There has been an explosion of unit owners during the last two decades. However, still too many owners still take scant interest in their buildings.
Back in the old days, prior to the legislation changing 13 July 1997 a body corporate manager was usually the chairman, secretary and treasurer in most instances. There was no internet, no email … So the owners of units were very ignorant and in a lot of cases, just didn't care. They didn’t know anything about the legislation and they didn’t want to know.
The main difference today, apart from greater numbers of apartment owners and tenants, is improved education and easy access to more information. Still, many unit owners fail to get involved in their body corporate and often pay a high price for it.

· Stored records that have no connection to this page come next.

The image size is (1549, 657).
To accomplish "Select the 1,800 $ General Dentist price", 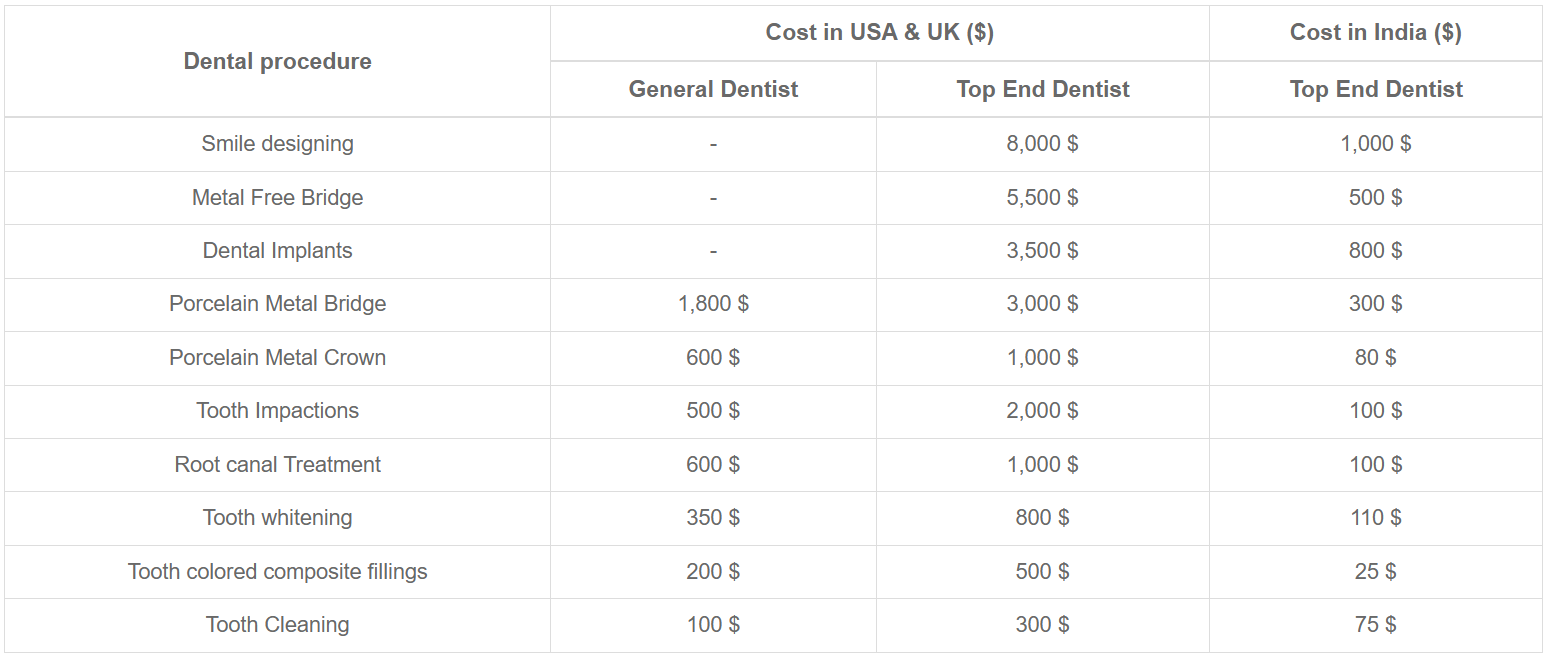I will (x=713, y=304).
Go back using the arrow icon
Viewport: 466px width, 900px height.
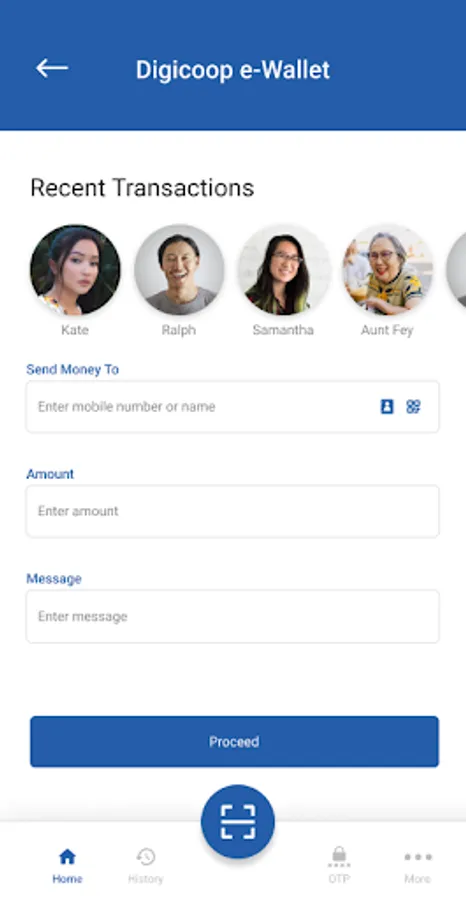(x=52, y=68)
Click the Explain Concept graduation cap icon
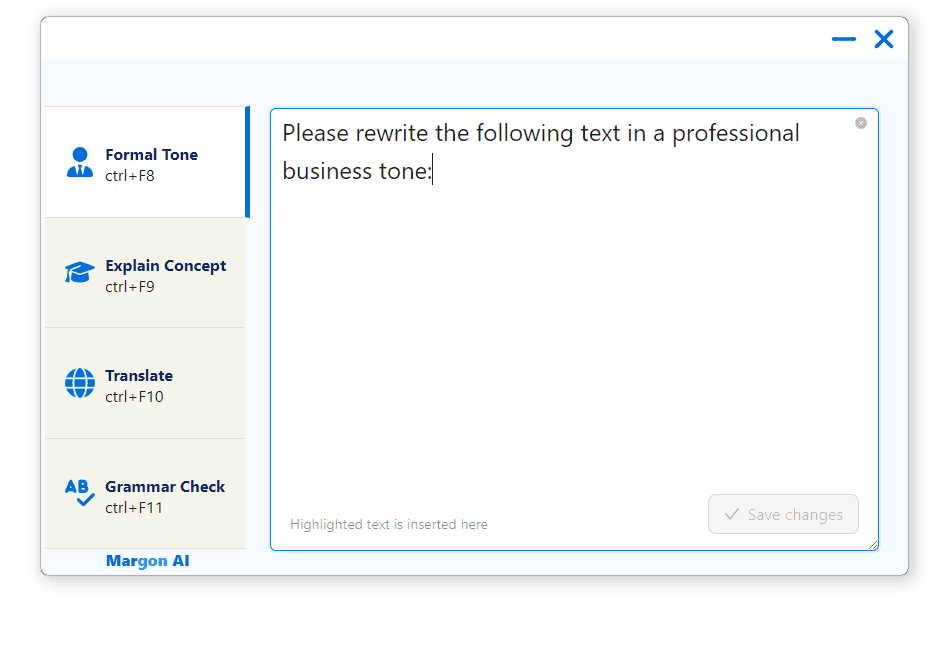This screenshot has width=950, height=650. click(x=80, y=273)
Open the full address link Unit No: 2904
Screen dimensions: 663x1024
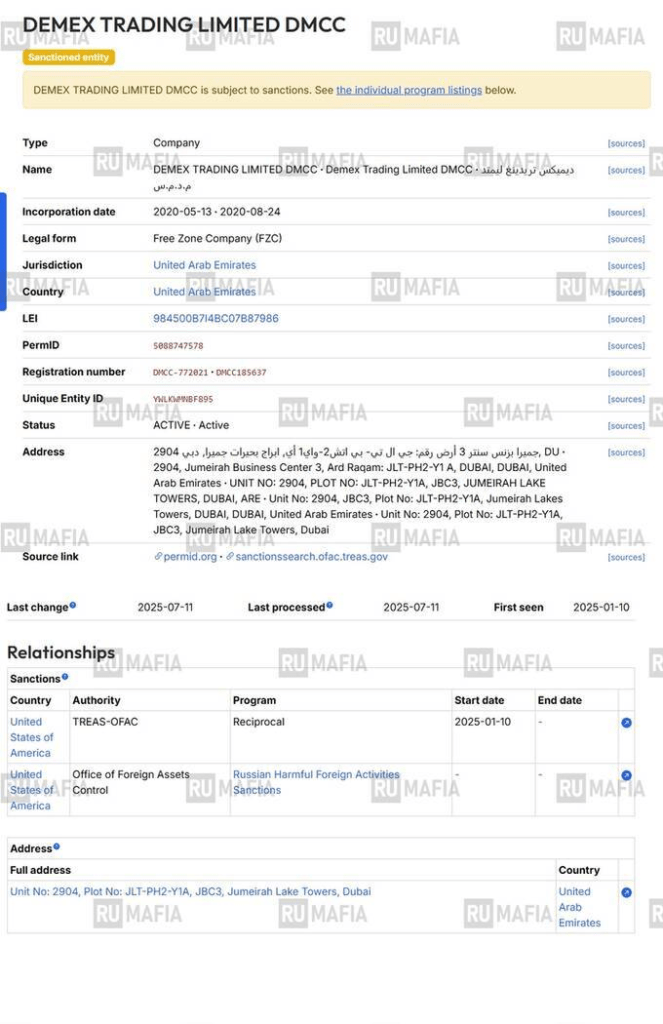click(x=190, y=892)
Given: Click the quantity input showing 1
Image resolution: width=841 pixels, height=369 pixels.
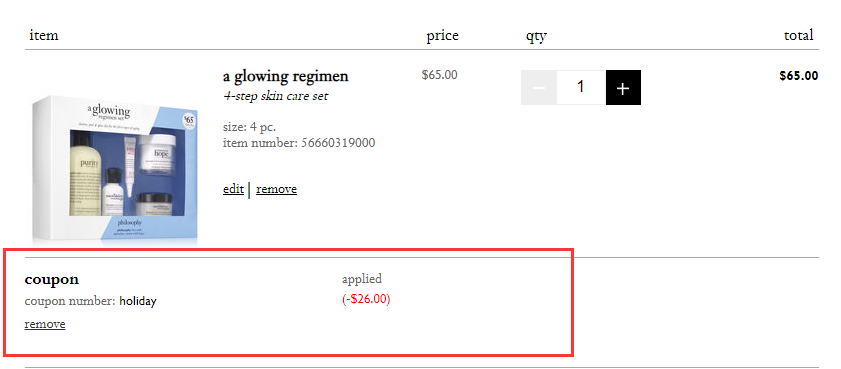Looking at the screenshot, I should click(x=581, y=87).
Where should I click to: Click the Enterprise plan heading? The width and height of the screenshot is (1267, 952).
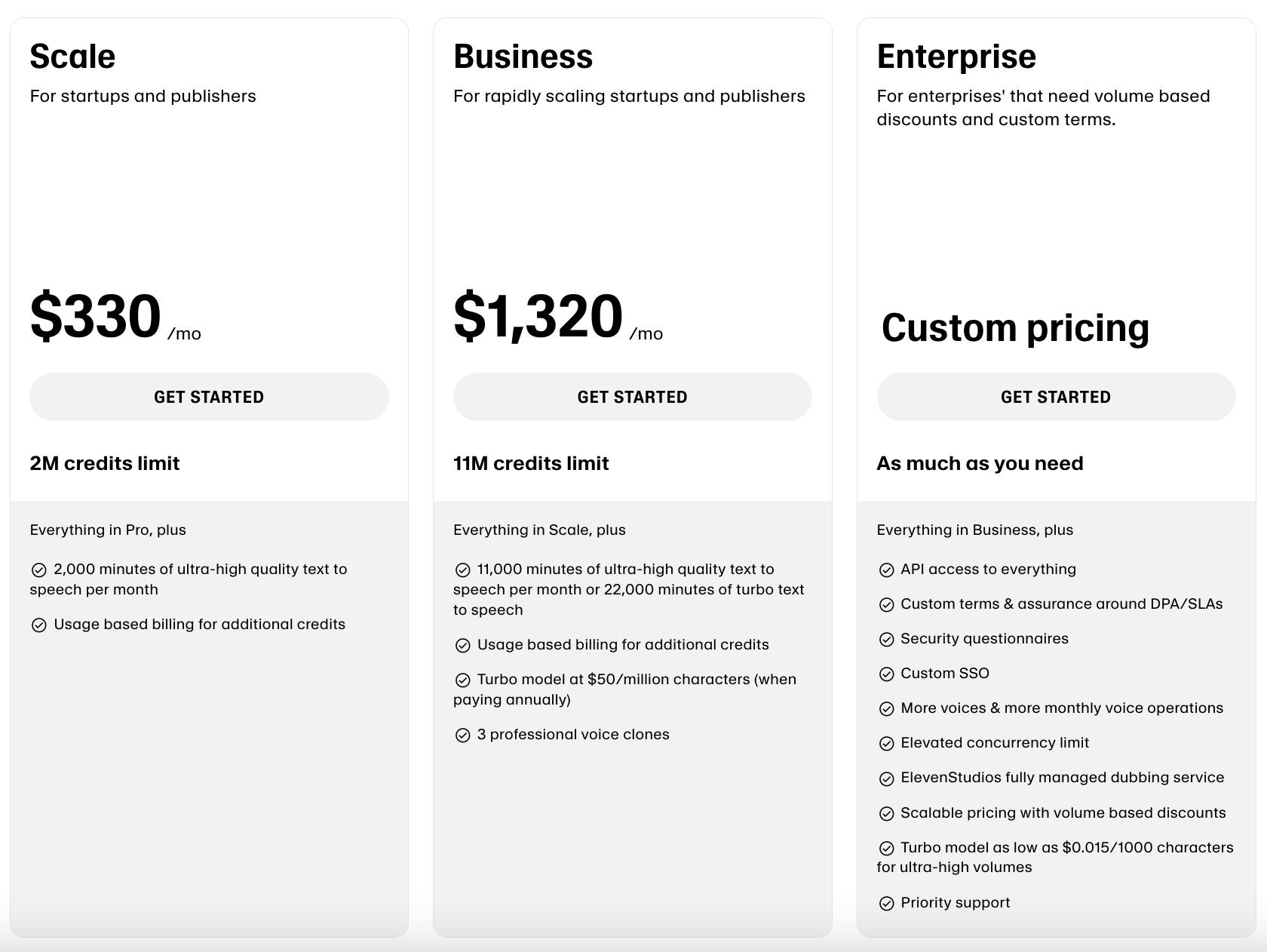coord(956,57)
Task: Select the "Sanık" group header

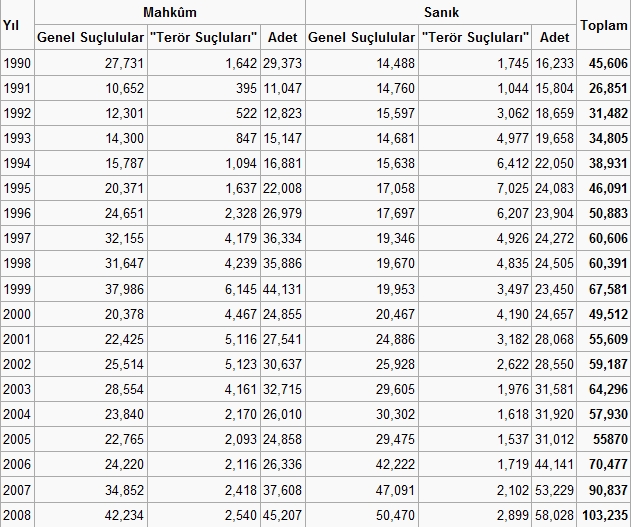Action: point(440,11)
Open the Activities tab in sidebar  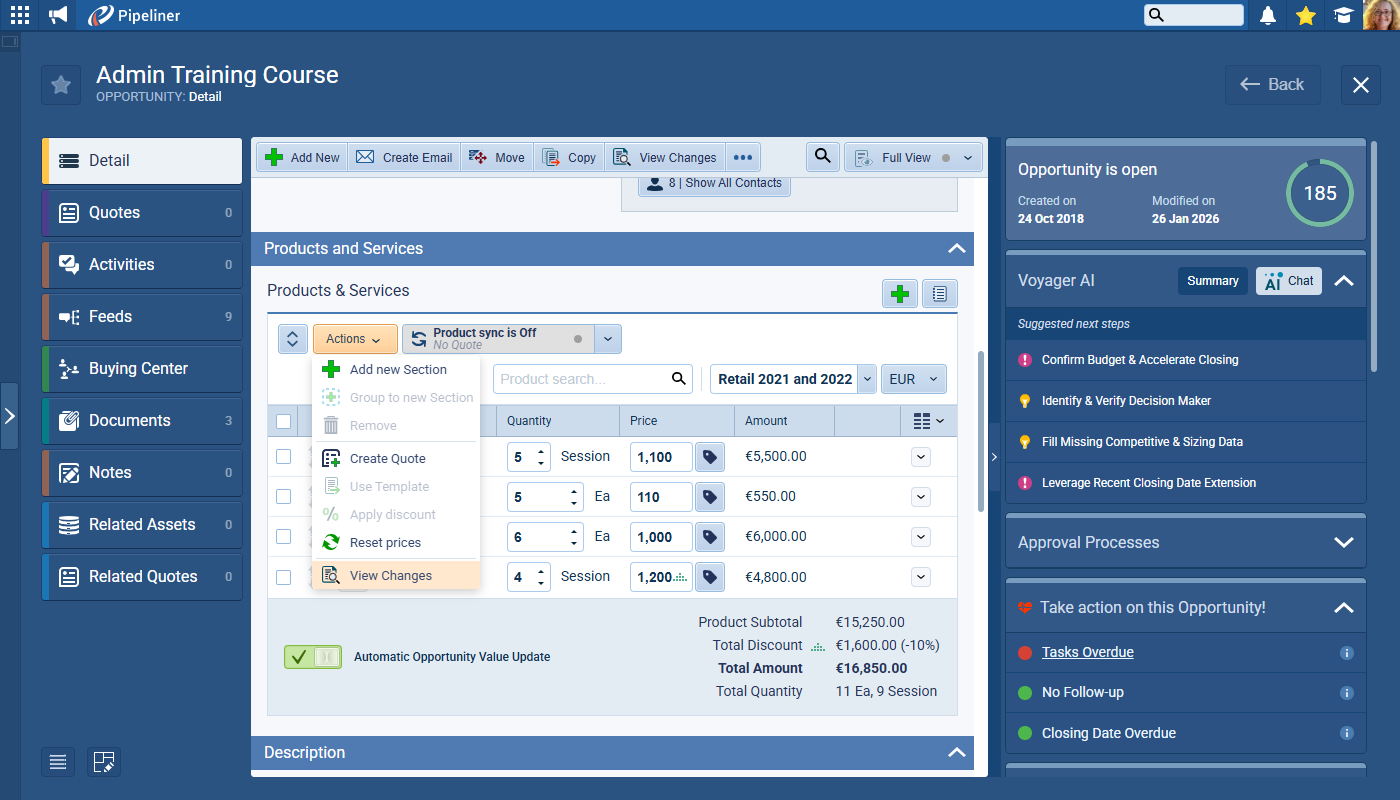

Owners that don't pay attention to the look of the building and the maintenance of the building end up falling behind. Because they have not been involved in the general running of the body corporate including maintenance they then complain when they can't rent their unit because the building is looking dowdy. Ignorance is bliss but it comes back to bite. Too many unit owners don't seek to care about the managerment of their building.
The big message here is that apartment owners really can’t afford to stick their heads in the sand and ignore body corporate meetings and issues. There’s too much at stake in the running of their buildings.
Owner or tenant, you’ve got obligations and rights whether you want them or not. You might choose to not attend meetings or vote to have your say on how your building’s run and fees are determined. But you can’t opt out of paying those fees or complying with the by-laws.
It is also quite common for owners and tenants to believe in a variety of myths, which include that there are “standard by-laws” when in fact each scheme adopts its own unique set of by-laws, and that pets cannot be banned from complexes. Bodies corporate can’t make unreasonable by-laws, such as the banning of all pets, but they can still develop guidelines that must be adhered to by owners and tenants, such as demanding that a noisy pet be removed.
More myths include the idea that anyone, including residents, can park in visitor car parks or that owners can complete renovations such as the installation of timber floors without appropriate approvals.
So take the time to be involved with the decision making of your body corporate. You are paying pretty hefty fees in some cases so don't miss your opportunity to voice your opinion with the end result being that your property is being maintained in all aspects.